Scientific classification
- Kingdom: Animalia
- Phylum: Arthropoda
- Class: Insecta
- Order: Coleoptera
- Suborder: Polyphaga
- Infraorder: Scarabaeiformia
- Family: Scarabaeidae
- Genus: Euphoresia
- Species: E. maculipennis
- Binomial name: Euphoresia maculipennis (Quedenfeldt, 1884)
- Synonyms: Serica maculipennis Quedenfeldt, 1884;

= Euphoresia maculipennis =

- Genus: Euphoresia
- Species: maculipennis
- Authority: (Quedenfeldt, 1884)
- Synonyms: Serica maculipennis Quedenfeldt, 1884

Species of beetle

Euphoresia maculipennis is a species of beetle of the family Scarabaeidae. It is found in Angola.

==Description==
Adults reach a length of about 5.5–6 mm. They have an egg-shaped body.
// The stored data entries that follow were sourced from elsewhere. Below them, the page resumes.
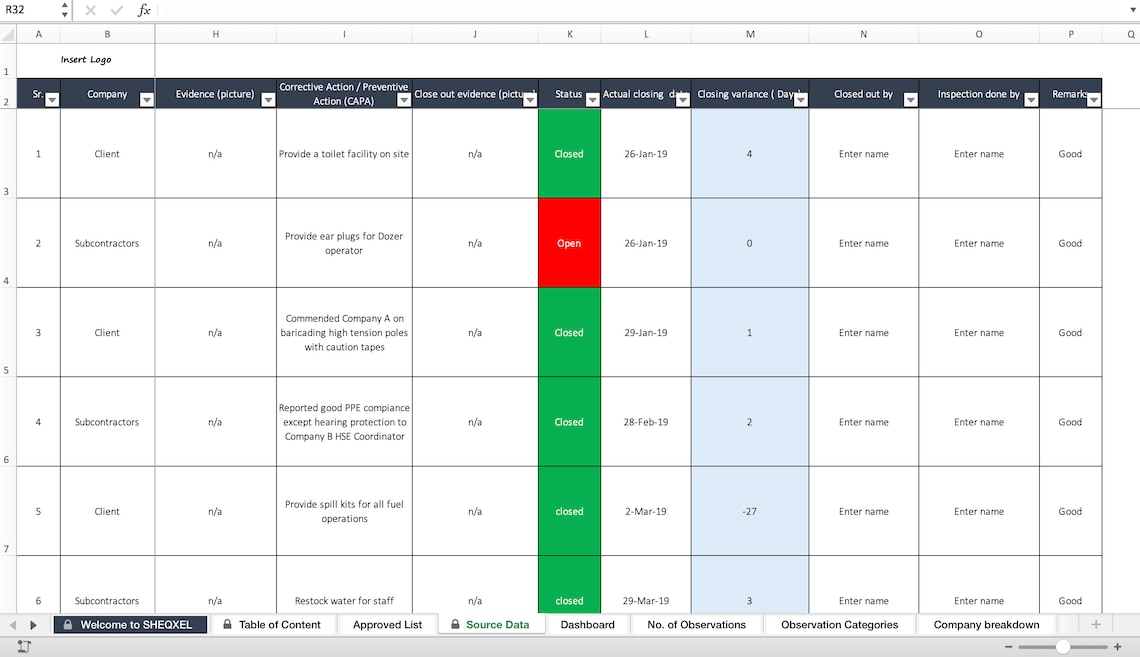The height and width of the screenshot is (657, 1140).
Task: Click the confirm checkmark beside the formula bar
Action: tap(116, 10)
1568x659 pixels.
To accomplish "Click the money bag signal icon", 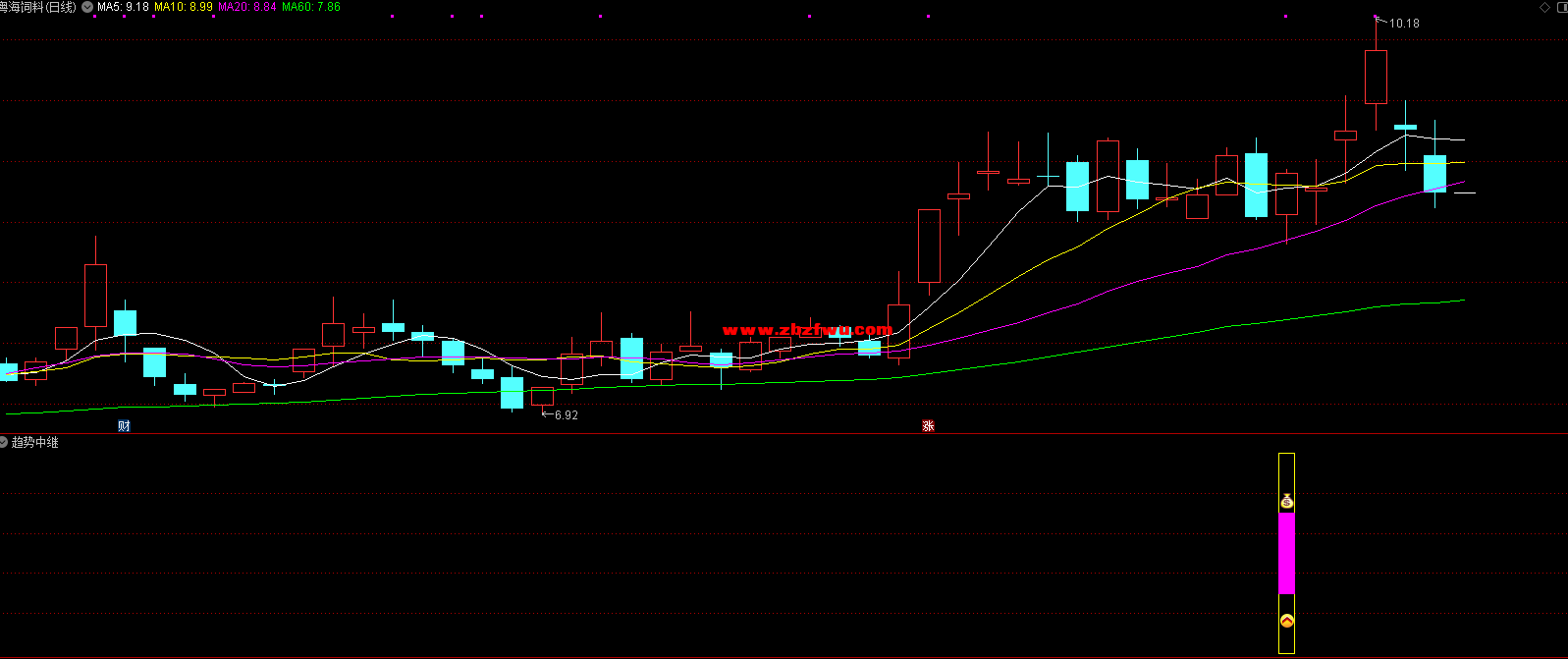I will coord(1286,502).
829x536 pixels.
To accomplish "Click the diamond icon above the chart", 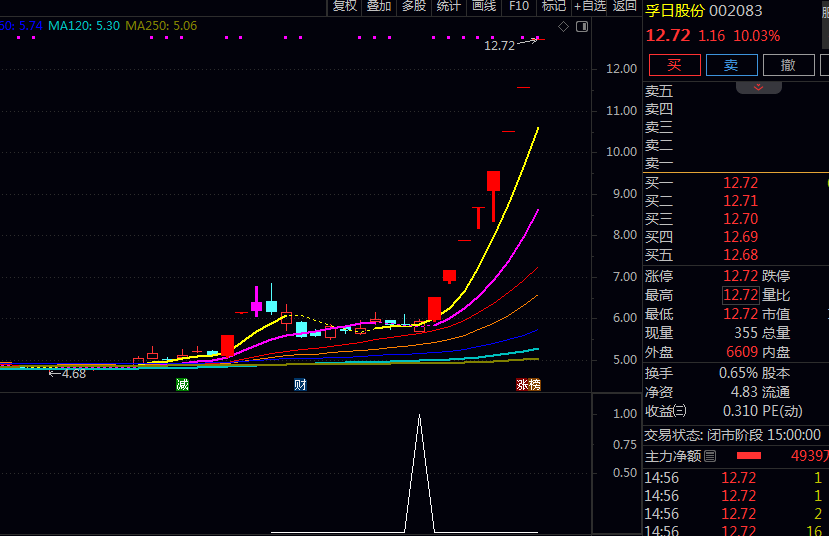I will [563, 26].
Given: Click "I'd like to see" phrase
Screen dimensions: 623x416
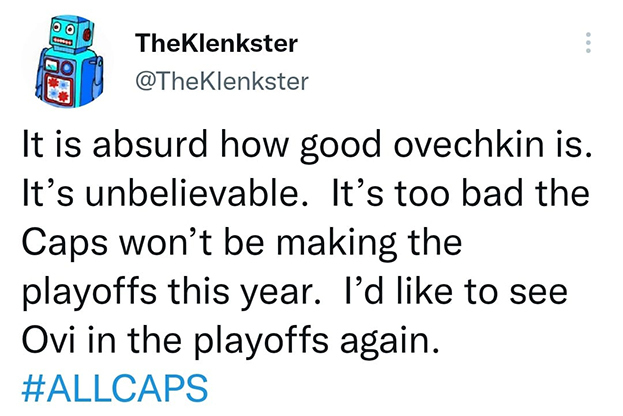Looking at the screenshot, I should (x=465, y=293).
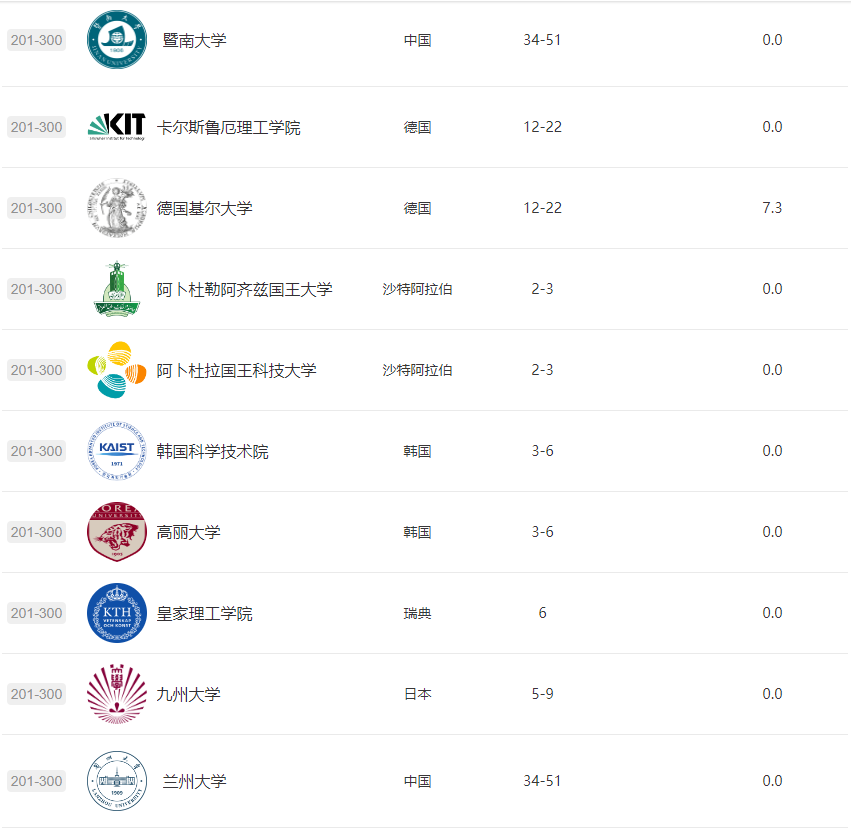Click the Kyushu University logo
The width and height of the screenshot is (851, 832).
click(x=117, y=694)
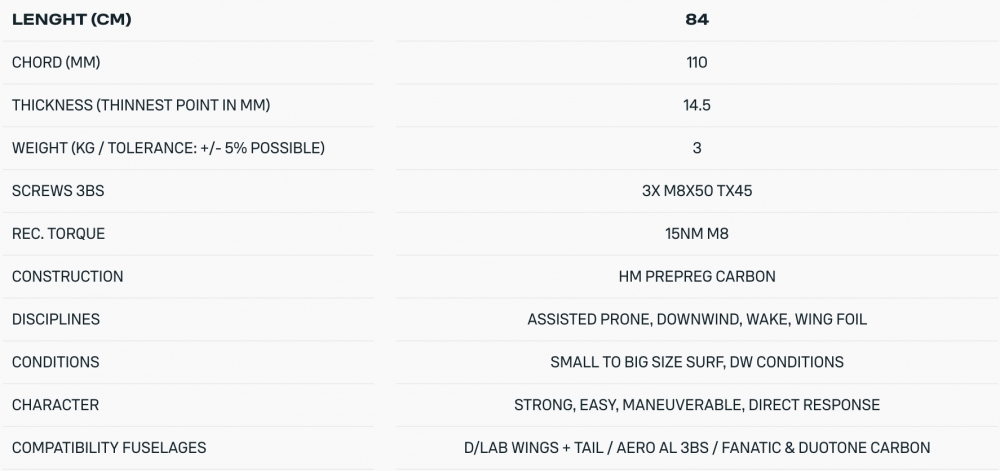
Task: Click the thickness value 14.5
Action: [697, 105]
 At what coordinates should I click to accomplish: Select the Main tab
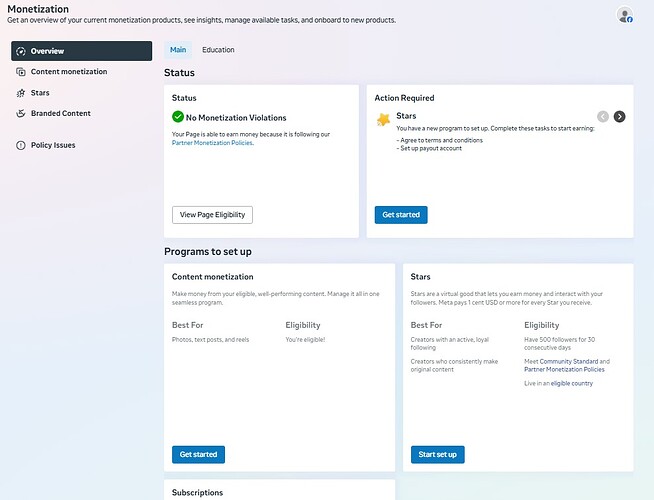point(178,50)
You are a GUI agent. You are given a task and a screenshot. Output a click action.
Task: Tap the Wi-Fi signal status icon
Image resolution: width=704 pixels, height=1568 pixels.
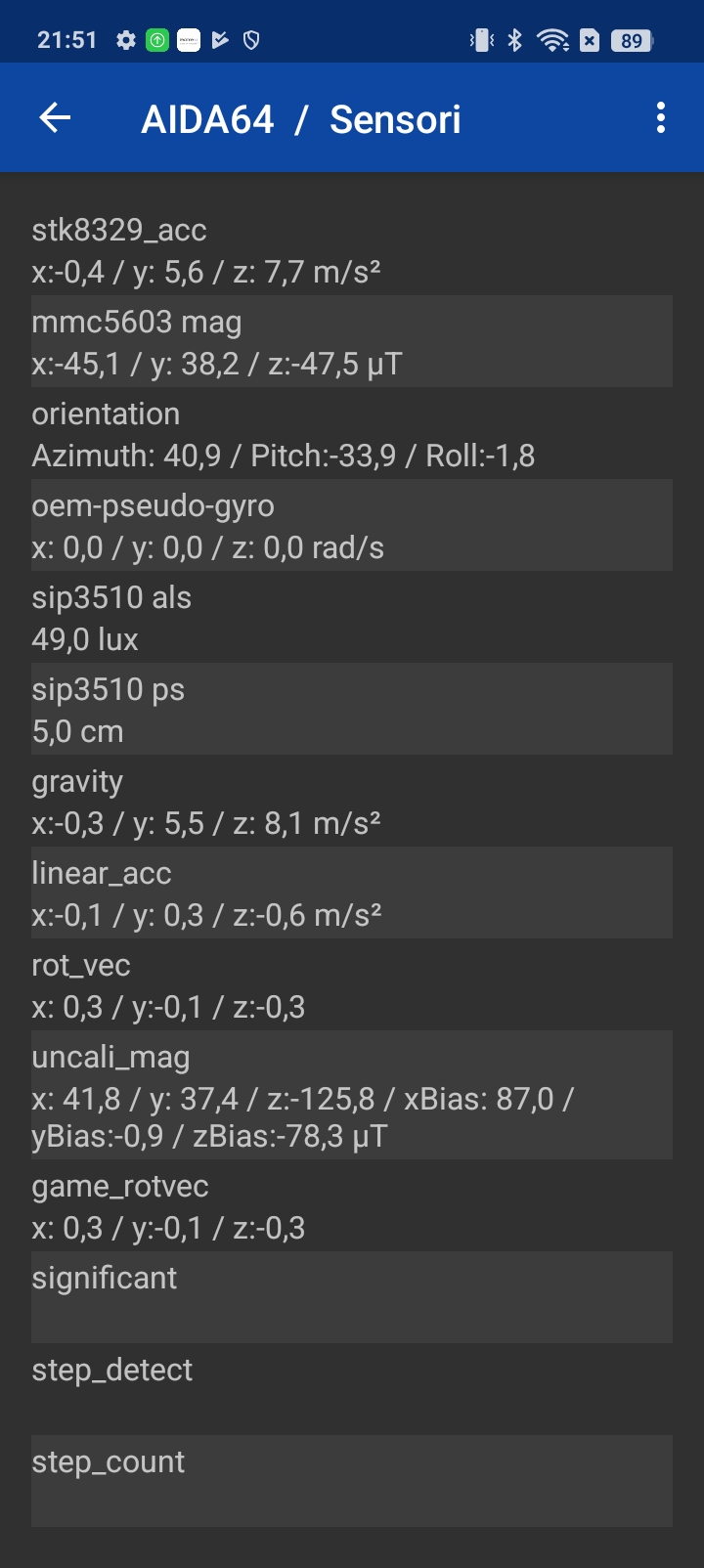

The head is coppery at the front, strongly punctate, with a narrow, evenly upturned margin, scarcely indented at the front. The back of the head is green, less glossy and finely sparsely punctate. The pronotum is green, but yellowish-red at the lateral and posterior margins, somewhat iridescent and widely punctate. Each puncture has a very small yellowish scale. The scutellum is densely scaled except along the median line. The elytra are yellowish-red, with a slight iridescence, either uniformly coloured or with elongated dark green spots on the convex intervals, sparsely punctate with scales. The underside is blackish-green, dull and densely and finely punctate. The scales within the punctures are very small.